[Document and screenshot pointing listing]
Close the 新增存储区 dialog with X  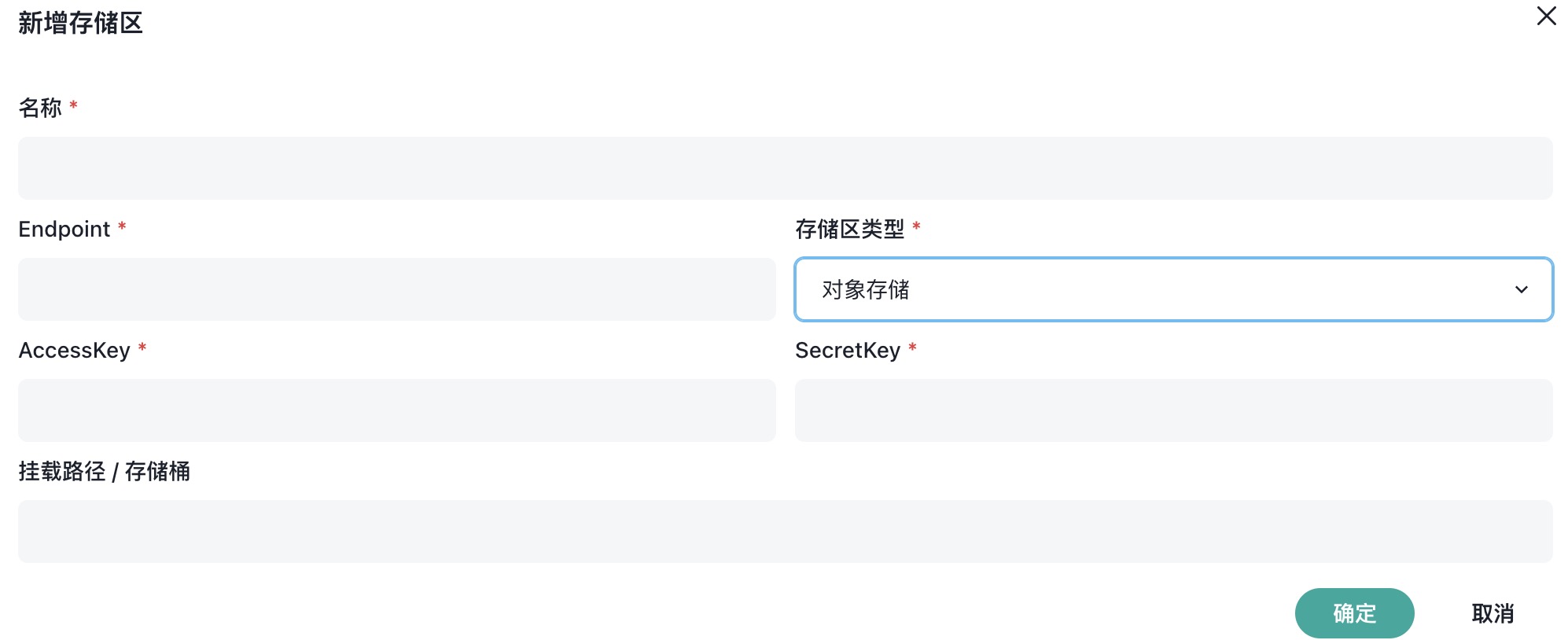click(x=1546, y=17)
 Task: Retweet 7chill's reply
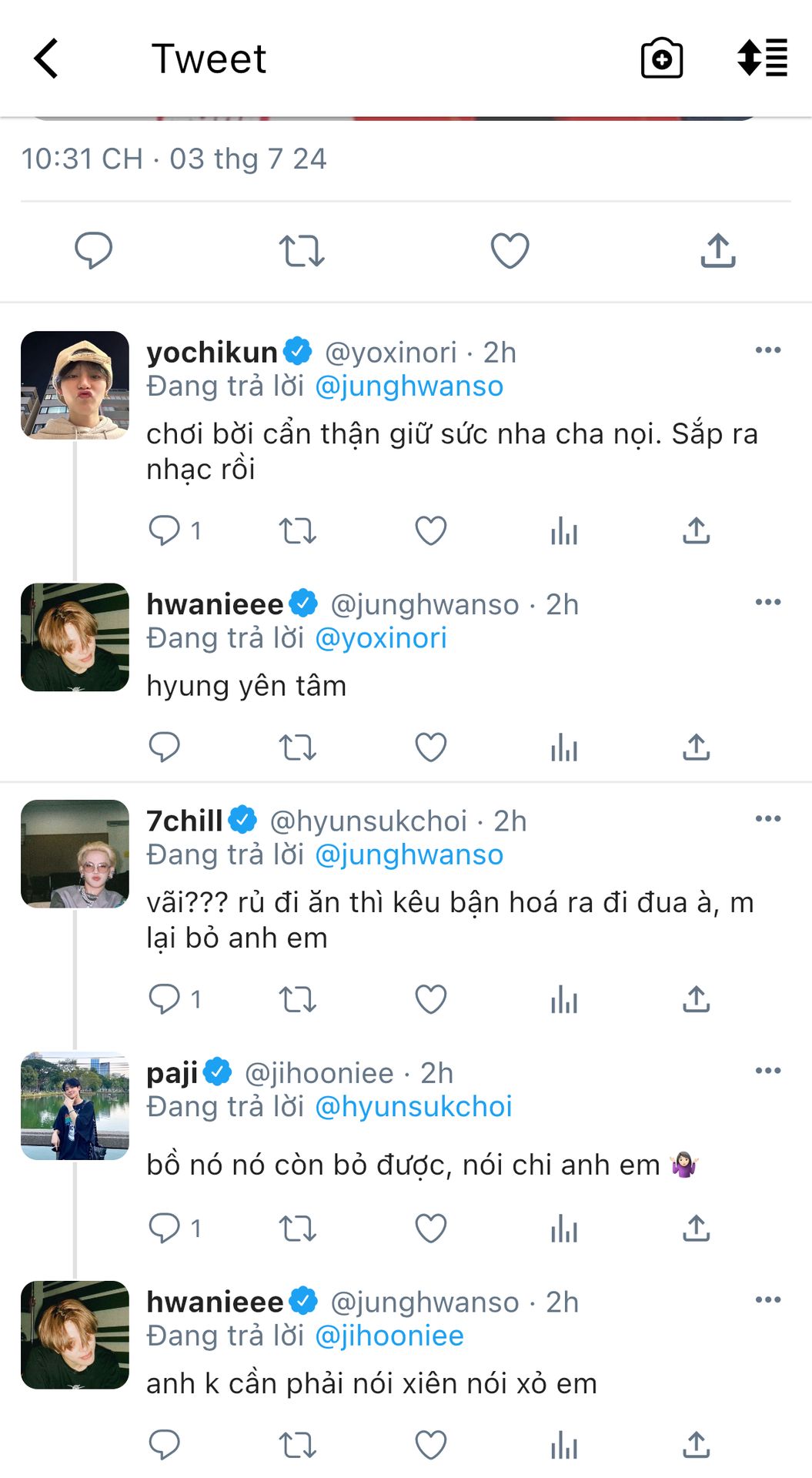tap(297, 999)
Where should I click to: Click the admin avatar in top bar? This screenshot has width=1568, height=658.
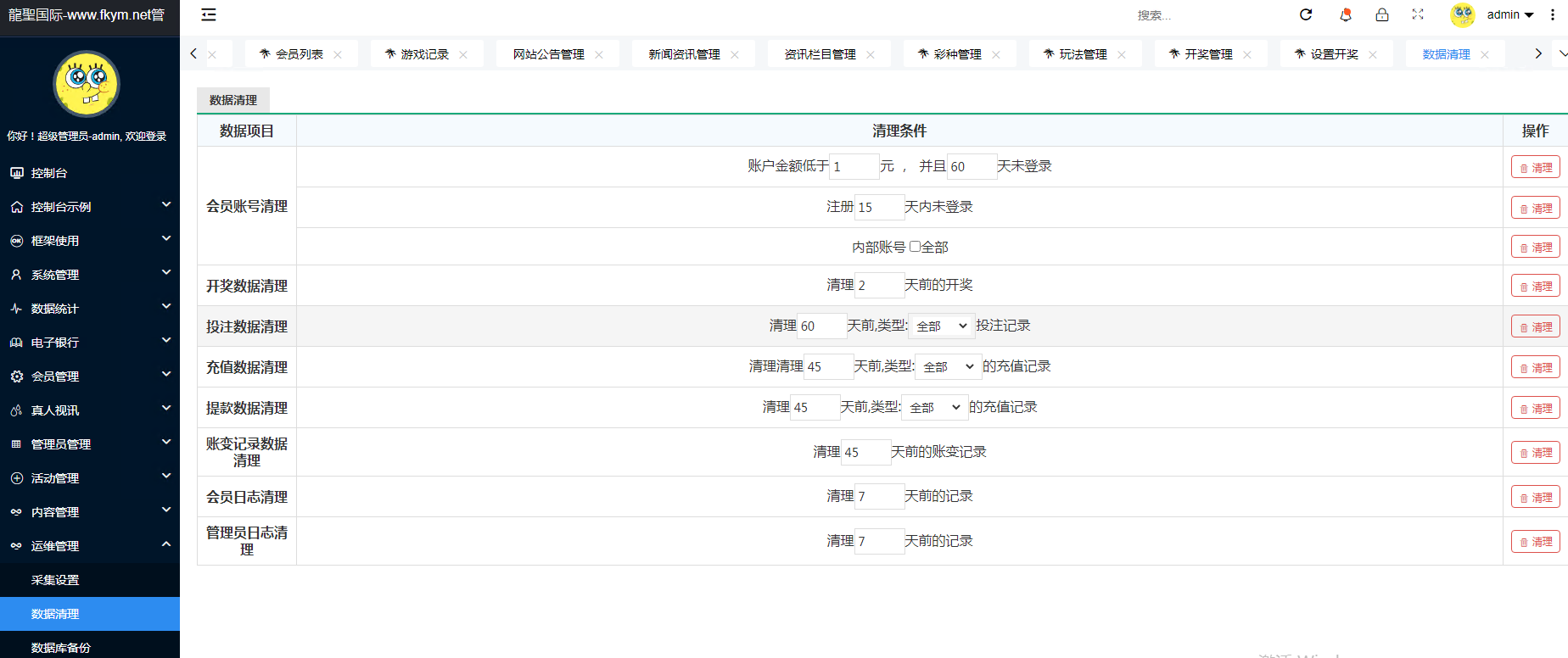[x=1463, y=14]
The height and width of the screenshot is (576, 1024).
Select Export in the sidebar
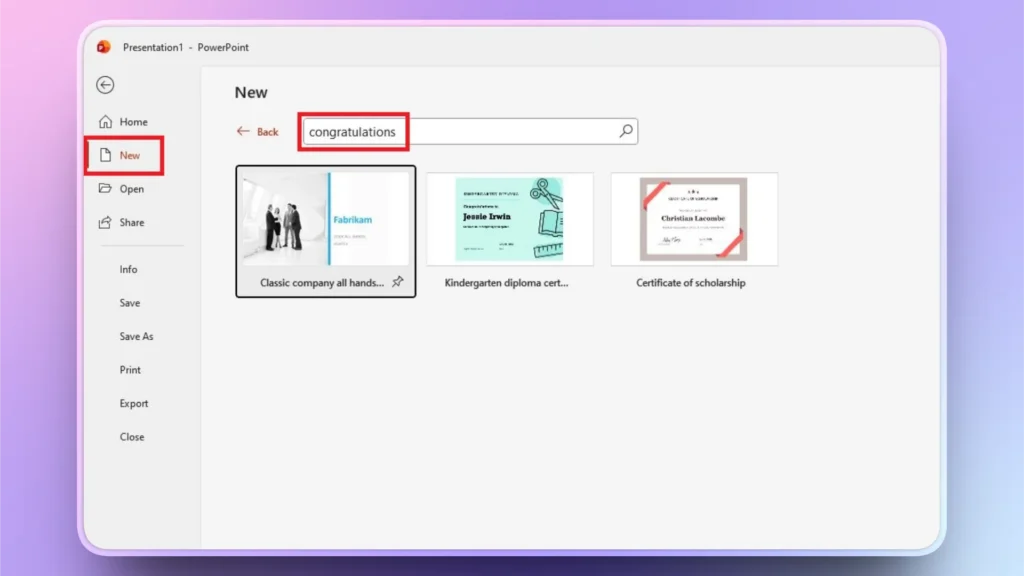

:: Work to do ::
Copy the listing word for word, starting with the line that contains "Task: Retweet 7chill's reply" and going on through the end of the listing. Leave out the pictures.

:: Answer for the task ::
 Task: Retweet 7chill's reply
tap(297, 999)
Where should I click to: Click the admin avatar in top bar? This screenshot has width=1568, height=658.
[x=1463, y=14]
The height and width of the screenshot is (576, 1024).
Select Export in the sidebar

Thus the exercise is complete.